Fifth: I am now the owner of two single residences known as 476 and 480 Avenue A, Rochester, New York. The former is now occupied by my son, Albert A. Woggon, the latter by my daughter, Helen M. DeRyke. Should either of my said children occupy either of said residences at the time of my decease, then he or she may have three months from date of probate hereof to elect to purchase same from my executor at the then fair and reasonable market value thereof and my executor shall sell same to him or her at such price. Should differences arise between my executor and either of my said children reference to agreement upon the fair and reasonable market value of such residence, then my executor and such child shall each appoint a real estate appraiser and the two appraisers so appointed shall appoint a third real estate appraiser, which three appraisers shall fix the then fair and reasonable market value of the premises. The figure so arrived at shall bind the disputing executor and said son or daughter in the event that said disputing child may thereafter yet wish to purchase the premises at the price so arrived upon. No undue delay shall be countenanced in connection with said appraisement procedure and the transfer of premises to either of said children electing to purchase same shall occur promptly, preferably within four months of date of probate hereof.
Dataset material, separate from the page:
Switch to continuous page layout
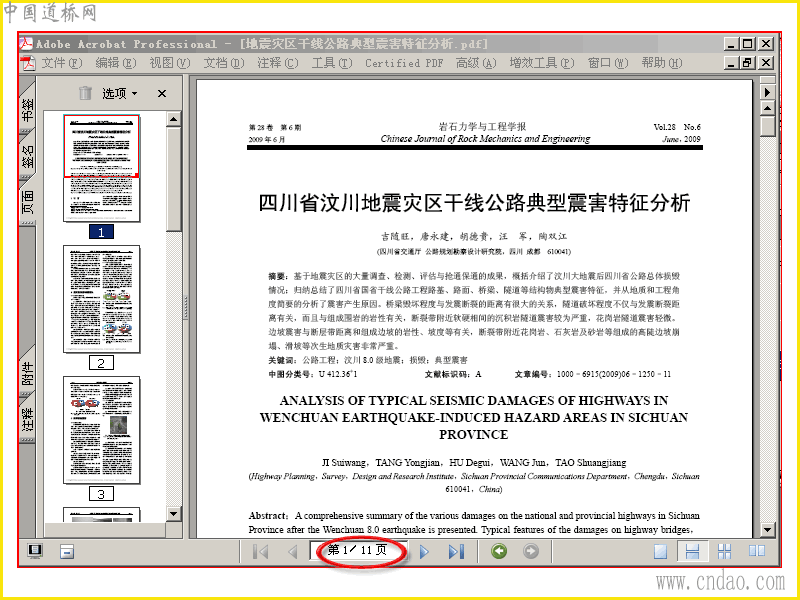The width and height of the screenshot is (800, 600). pyautogui.click(x=692, y=552)
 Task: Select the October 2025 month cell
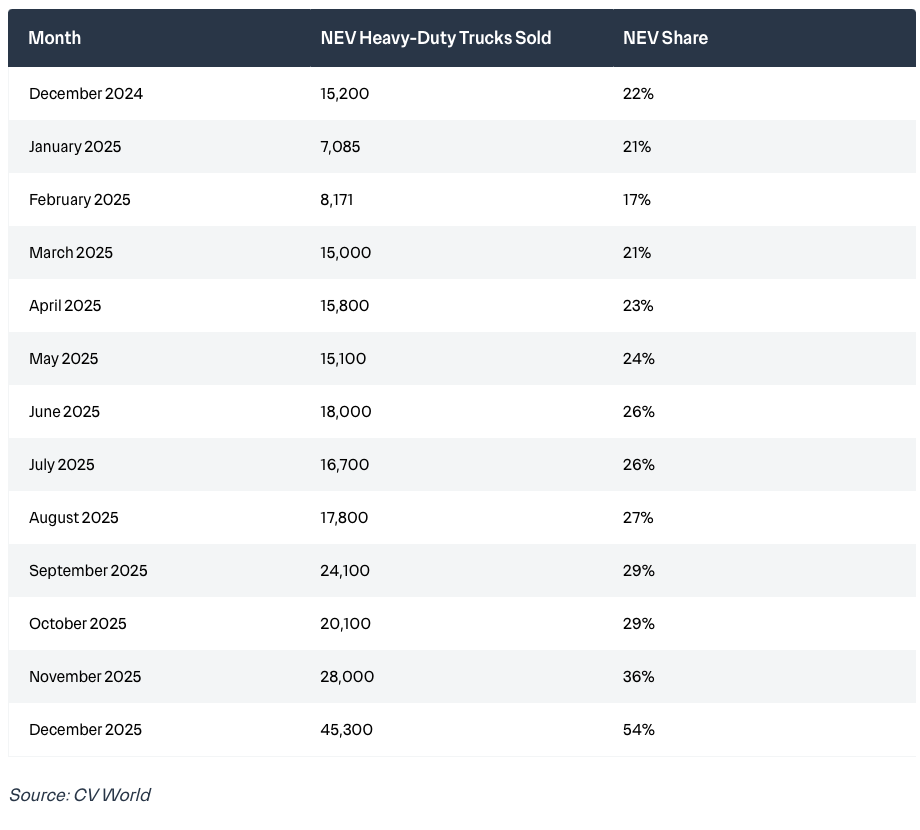point(78,624)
Sixth: Until sale and disposition of my two residence properties my executor shall pay the real estate taxes, water rents and premiums for adequate fire insurance coverage thereon. My daughter Helen M. DeRyke shall have the privilege of occupying the 480 Avenue A residence free of charge until sold. My son Albert A. Woggon shall have privilege of occupying the 476 Avenue A residence until sold. The directions 'of the last two sentences preceding assuming said son and daughter are in possession of said premises as of date of my death.”

Helen and Albert each gave immediate notice to the executor-petitioner of their election to purchase the respective properties referred to in the will. Helen’s offer referred to the residence premises at No. 480 Avenue A as occupied, including the easterly [593]*593one-third section of a three-car garage on the rear of the premises at No. 476 Avenue A, and an easement of ingress and egress over a driveway wholly on the latter premises; and Albert’s offer referred to the residence premises at No. 476 Avenue A as contained in a deed thereof to the testatrix and her husband and as shown on the plat book of the area. The matter of the price to be paid to the estate by the respective respondents does not seem to be an issue, each agreeing to pay in accordance with the provisions of the will. Since the executor obviously cannot convey to both as demanded, he has petitioned the court to determine precisely what property the testatrix intended each of said respondents should have the privilege of buying.

In order to ascertain such intent the court received evidence of the use made of the respective premises by the testatrix and by others with her consent at the time of the execution of the will, and the surrounding facts concerning the premises. The authorities support the taking of evidence for such purpose. (Matter of Phipps, 214 N. Y. 378; Robertson v. Schermerhorn, 47 Hun 637, opinion in 14 N. Y. St. Rep. 304; Matter of O’Loughlin, 187 Misc. 914.)

It appears that the testatrix and her husband in 1890 bought the house and lot at No. 480 Avenue A and lived therein until their respective deaths, the husband dying first. There was no garage on the lot, and the house occupied so much of the lot that without removing the porch on the west side (toward the premises at No. 476 Avenue A) there was no room for a driveway. The east wall of the house was and is about 2% feet from the east lot line. (See Map of E. J. Fricker, stipulated in evidence.) The west wall of the house was and is 8% feet from the west lot line; but a porch extending about 15 feet along the west side of the house and 5.1 feet westerly therefrom extends to a line about 3% feet from the west lot line. The house has no door opening to the south onto the street, and the main entrance to the house is a door opening onto the said porch. The porch is four steps above the lot level, and is necessary for the use of such main door. There is room for a garage on the rear of the lot.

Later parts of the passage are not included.